“Sticks and stones may break my bones, but names shall never
hurt me.” It seems trite and silly to start this review of American
Experience’s new documentary, “The Abolitionists” with a schoolyard chant, but
it is somewhat appropriate to the task at hand. Abolitionists not
only had sticks and stones and bricks hurled at them, but were also called many
names: radicals, agitators, trouble-makers, and nigger-lovers to name but a
few. So publicly reviled they were, that the word “abolitionist”
itself became an epithet. By standing up for the men and women in
bondage who could not stand up for themselves, and sticking to the principal
“that all men are born equal,” regardless of the risk to their lives and their
personal reputations, the abolitionists lit the fuse which would smolder for
thirty years and then explode into a war that would eventually set
approximately four million American slaves free.

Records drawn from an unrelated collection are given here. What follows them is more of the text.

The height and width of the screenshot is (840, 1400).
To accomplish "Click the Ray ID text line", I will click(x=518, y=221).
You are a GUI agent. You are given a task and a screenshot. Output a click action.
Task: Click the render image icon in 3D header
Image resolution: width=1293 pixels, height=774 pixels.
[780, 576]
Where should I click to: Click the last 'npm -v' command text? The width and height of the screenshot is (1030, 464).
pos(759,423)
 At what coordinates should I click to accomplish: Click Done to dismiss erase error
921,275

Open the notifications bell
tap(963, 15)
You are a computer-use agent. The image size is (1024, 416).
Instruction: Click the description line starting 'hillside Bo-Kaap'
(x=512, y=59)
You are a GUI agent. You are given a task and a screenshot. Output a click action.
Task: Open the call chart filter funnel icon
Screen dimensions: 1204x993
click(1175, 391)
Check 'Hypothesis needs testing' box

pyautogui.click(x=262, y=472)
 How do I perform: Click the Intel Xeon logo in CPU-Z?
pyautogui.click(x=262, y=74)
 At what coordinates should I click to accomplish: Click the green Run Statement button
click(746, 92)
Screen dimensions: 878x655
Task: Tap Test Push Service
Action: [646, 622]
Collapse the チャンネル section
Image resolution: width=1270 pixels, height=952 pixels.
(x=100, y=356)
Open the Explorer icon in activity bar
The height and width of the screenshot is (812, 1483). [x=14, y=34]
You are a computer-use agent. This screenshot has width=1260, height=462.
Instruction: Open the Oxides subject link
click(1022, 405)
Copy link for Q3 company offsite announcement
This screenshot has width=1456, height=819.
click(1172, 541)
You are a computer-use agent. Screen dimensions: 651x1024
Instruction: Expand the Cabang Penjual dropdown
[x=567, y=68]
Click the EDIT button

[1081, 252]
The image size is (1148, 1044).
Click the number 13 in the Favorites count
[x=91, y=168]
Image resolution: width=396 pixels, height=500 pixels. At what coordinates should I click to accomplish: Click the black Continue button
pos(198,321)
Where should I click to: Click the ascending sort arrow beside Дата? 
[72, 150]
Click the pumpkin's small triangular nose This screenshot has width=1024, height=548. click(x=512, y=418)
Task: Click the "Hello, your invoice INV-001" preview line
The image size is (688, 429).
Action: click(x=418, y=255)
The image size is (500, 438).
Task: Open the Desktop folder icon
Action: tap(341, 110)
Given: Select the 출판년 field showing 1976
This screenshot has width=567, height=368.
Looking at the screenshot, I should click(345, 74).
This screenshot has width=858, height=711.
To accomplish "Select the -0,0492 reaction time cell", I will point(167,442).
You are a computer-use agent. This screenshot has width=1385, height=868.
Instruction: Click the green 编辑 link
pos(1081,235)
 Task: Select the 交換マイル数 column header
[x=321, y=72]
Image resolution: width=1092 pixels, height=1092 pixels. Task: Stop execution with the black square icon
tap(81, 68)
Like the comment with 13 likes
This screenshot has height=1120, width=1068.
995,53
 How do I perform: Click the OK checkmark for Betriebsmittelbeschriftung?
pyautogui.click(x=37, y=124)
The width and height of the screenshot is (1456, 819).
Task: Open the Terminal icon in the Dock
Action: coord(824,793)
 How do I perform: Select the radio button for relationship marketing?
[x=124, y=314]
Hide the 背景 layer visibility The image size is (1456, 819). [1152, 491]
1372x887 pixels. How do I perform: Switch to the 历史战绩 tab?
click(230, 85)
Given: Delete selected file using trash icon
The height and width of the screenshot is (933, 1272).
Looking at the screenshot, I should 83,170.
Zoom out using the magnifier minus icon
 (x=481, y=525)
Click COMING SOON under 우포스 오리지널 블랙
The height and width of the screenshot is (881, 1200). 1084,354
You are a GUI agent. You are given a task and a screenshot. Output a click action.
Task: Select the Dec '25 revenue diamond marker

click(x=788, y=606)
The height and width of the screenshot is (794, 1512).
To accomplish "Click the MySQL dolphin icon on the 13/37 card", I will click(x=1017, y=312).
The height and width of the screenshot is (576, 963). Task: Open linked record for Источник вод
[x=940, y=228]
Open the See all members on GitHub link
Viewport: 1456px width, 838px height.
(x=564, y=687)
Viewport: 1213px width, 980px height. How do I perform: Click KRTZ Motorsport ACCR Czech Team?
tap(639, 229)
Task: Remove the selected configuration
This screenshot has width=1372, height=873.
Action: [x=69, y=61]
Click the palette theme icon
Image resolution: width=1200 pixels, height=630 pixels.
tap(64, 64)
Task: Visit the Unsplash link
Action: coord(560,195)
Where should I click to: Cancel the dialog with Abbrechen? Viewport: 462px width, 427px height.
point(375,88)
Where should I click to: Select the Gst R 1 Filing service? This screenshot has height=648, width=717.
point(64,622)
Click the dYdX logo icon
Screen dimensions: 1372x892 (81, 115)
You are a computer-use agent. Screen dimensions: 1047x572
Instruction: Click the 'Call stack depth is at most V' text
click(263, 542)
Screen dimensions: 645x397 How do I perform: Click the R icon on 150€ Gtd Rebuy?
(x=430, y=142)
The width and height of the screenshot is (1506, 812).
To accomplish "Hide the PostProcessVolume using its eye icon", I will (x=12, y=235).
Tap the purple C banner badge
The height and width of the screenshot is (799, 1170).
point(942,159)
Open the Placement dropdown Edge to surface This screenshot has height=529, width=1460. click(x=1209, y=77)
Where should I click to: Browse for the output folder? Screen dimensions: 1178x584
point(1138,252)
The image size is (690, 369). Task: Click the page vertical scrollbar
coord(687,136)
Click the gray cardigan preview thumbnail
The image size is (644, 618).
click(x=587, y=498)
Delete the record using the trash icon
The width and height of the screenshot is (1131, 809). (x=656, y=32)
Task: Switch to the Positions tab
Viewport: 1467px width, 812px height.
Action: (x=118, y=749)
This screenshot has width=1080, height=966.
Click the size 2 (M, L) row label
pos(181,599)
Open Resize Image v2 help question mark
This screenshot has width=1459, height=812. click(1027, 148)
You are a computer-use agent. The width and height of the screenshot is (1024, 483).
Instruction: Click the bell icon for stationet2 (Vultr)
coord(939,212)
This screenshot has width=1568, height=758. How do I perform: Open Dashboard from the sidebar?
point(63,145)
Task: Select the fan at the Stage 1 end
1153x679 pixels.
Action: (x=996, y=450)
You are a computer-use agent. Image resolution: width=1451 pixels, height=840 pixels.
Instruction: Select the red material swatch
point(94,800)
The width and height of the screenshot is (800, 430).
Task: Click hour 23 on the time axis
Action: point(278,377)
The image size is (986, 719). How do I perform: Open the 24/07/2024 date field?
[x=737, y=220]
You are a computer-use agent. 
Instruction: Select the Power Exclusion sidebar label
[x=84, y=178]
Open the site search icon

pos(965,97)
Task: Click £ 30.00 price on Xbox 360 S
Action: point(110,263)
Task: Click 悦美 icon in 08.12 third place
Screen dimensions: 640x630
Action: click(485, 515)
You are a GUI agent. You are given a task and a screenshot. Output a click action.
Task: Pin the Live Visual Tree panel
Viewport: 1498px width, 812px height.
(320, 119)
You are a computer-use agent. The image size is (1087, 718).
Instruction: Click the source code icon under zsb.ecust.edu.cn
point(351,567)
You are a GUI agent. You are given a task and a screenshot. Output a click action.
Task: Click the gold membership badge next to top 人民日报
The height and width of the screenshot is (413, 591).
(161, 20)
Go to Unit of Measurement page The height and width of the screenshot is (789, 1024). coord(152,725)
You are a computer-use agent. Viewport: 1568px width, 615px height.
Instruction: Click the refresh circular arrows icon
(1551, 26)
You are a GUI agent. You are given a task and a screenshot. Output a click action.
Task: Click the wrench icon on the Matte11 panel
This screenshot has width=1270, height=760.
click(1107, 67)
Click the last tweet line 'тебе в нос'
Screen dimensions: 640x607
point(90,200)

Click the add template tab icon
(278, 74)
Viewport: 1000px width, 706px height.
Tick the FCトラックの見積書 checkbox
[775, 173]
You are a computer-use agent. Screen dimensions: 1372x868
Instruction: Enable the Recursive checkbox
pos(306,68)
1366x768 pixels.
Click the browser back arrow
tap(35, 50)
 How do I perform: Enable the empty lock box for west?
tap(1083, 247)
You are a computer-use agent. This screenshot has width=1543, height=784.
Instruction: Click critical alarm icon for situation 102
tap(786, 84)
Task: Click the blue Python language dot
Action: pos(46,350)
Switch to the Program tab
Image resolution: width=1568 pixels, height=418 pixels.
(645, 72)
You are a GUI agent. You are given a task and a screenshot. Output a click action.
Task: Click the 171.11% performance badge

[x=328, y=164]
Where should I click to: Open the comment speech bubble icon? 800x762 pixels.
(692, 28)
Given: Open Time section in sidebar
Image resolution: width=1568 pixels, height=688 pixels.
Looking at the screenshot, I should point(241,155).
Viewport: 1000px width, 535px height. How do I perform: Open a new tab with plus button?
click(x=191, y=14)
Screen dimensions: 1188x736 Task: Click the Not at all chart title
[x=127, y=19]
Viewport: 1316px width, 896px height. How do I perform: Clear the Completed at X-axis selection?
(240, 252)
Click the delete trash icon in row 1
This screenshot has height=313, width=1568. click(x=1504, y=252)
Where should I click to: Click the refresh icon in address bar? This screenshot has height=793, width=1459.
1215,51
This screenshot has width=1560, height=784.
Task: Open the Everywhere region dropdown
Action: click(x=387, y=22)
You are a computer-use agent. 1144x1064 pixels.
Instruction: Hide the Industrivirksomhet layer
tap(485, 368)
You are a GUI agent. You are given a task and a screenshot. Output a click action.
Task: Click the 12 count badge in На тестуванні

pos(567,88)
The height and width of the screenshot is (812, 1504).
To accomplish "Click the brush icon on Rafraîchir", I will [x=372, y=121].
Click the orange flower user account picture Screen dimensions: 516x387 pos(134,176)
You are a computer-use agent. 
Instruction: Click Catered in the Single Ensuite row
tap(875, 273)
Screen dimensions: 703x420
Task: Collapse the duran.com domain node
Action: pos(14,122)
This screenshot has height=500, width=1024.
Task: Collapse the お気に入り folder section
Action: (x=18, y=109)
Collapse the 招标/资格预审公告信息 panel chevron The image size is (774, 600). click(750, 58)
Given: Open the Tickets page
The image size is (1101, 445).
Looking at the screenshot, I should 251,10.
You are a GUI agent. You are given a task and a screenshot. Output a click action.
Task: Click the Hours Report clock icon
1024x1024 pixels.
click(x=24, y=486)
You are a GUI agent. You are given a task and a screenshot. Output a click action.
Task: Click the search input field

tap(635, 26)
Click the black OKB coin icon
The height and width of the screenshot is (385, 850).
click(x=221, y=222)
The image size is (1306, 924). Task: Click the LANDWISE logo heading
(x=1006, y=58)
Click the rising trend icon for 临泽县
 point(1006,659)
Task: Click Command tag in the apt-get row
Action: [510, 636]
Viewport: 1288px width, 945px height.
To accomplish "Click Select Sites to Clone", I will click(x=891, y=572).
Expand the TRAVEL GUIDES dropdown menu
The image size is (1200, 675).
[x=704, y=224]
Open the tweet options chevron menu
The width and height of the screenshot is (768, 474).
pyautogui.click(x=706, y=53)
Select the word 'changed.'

The three part documentary about the American abolitionist
movement, “The Abolitionists,” follows the intertwining lives of a
veritable who’s who of the abolitionist movement and features, among others:
Angelina Grimké, Frederick Douglass, William Lloyd Garrison, Harriet Beecher
Stowe, and John Brown.
Using dramatic recreations of events, still photographs, and
interviews with historians Carol Berkin, David W. Blight, Lois Brown, Erica
Armstrong Dunbar, R. Blakeslee Gilpin, Joan D. Hedrick, Tony Horwitz, Julie Roy
Jeffrey, W. Caleb McDaniel, Manisha Sinha, John Stauffer and James Brewer
Stewart, American Experience’s “The Abolitionists” vividly recreates and
recounts the interwoven lives of its subjects, beginning in the 1820’s until
the end of the Civil War, and details how they worked with and against each
other to secure the eradication of slavery as an institution in the United
States.
The film begins with Angelina Grimké, the South
Carolinia socialite from a slave holding family, who viewed the evil of slavery
not as a moral wrong perpetrated against the negro race, but as an offence
against God. Unable to make her voice heard, she moved to the
north. After her letter to William Lloyd Garrison was published in The Liberator
she joined the abolitionist movement and became a passionate and persuasive
public speaker against slavery.
The founder of the American Anti-slavery Society, William
Lloyd Garrison, who was the lone voice behind the abolitionist newspaper, The Liberator,
is most prominently featured in the documentary. Published in
Boston, Massachusetts, from January 1, 1831 until December 29, 1865, The
Liberator was for many of its early years the sole beacon of the
abolitionist movement. In its first issue Garrison proclaimed in a
column entitled To The Public, “I am in earnest – I will not equivocate
– I will not excuse – I will not retreat a single inch – AND I WILL BE HEARD.”
Frederick Douglass escaped slavery and was convinced by
Garrison to join the anti-slavery movement. Rising from the chains
of bondage he became a powerful abolitionist orator. Following the
publication of his autobiography, A Narrative of the Life of Frederick Douglass, he
became the most prominent black man in America. To evade capture by
his former owner, Douglass fled to England and experienced for the first time
life as a free man. When his manumission was secured Douglass returned to
the United States and in 1847 founded his own anti-slavery newspaper, The
North Star, causing a rift in his relationship with his mentor.
The title of the most influential book of the nineteenth
century goes to Harriet Beecher Stowe’s “Uncle Tom’s Cabin.” Moved to write the book by
the tragic death of her young son, and the plight of slave families being torn
apart, Stowe’s novel became a huge best seller which together with the many
stage adaptations it inspired changed the hearts of many American’s be allowing
them to vicariously see the evils of slavery through the eyes of its victims.
When pacifism failed to free the slaves, John Brown turned
to violence, first in Kansas, where “Popular Sovereignty” erupted into a war
between the pro and anti-slavery advocates who rushed into the state to
guarantee its rightful place in the Union as either a Free or a Slave
State. And second in Brown’s failed raid on the U.S. Arsenal at
Harper’s Ferry, Virginia. Having been captured and hung, John Brown became
a martyr for the Abolitionist cause.
Much of “The Abolitionists” uses dramatic recreations as
part of its narrative story-telling, so I must recognize the five actors who
breathed life into their historical counter parts: Richard Brooks (from the
long-running NBC drama Law & Order) portrays Frederick
Douglass; Neal Huff as William Lloyd Garrison, probably has the most screen in
the film; Jeanine Serralles plays Angelina Grimké; Kate Lyn Sheil as Harriet
Beecher Stowe; and T. Ryder Smith as John Brown.
Grimké, Garrison, Douglass, Stowe and Brown in their passion
and their principals, with disregard for personal gain, and their lives in
peril, proved that “right makes might,” and to that end they dared to do their
duty as they understood it, and we are the better for it.